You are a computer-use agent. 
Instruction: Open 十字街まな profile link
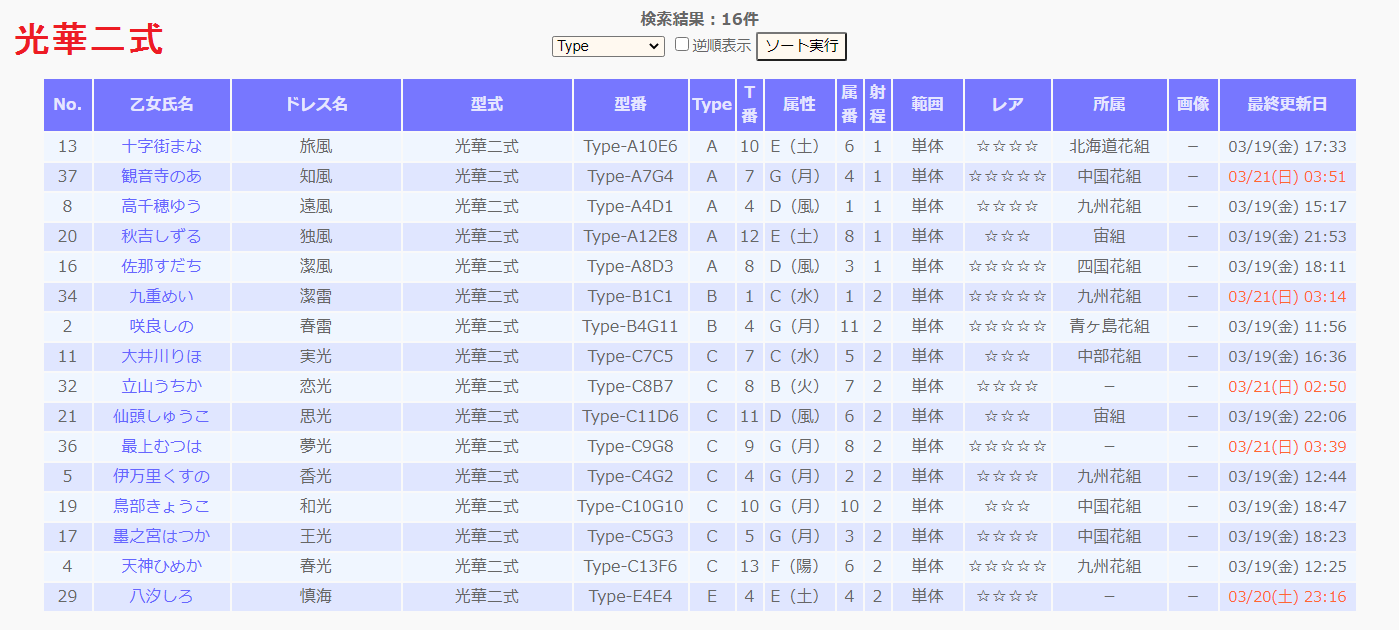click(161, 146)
...
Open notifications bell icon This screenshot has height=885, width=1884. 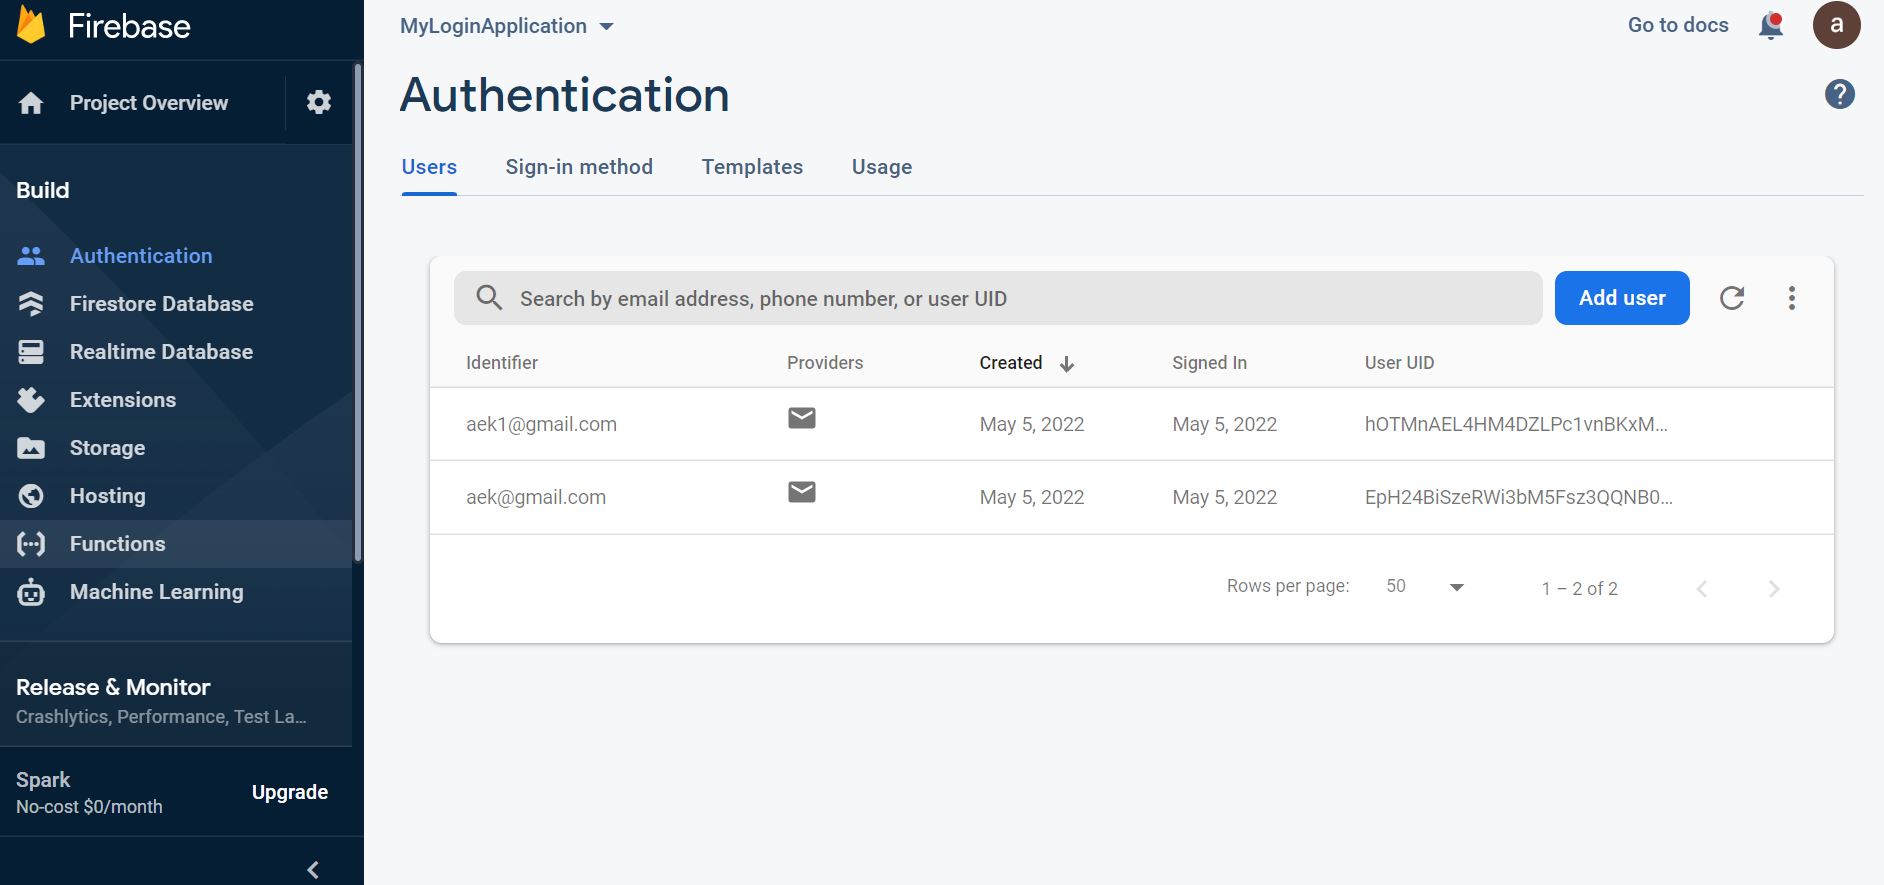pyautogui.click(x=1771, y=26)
--
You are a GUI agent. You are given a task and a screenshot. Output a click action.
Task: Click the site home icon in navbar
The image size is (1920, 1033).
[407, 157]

** Exercise requirements **
Every line that holds the string "agent" must be copied from the records above.

** Output for this task **
You are a computer-use agent. 
You are a GUI agent. You are given a task and a screenshot. Output a click action.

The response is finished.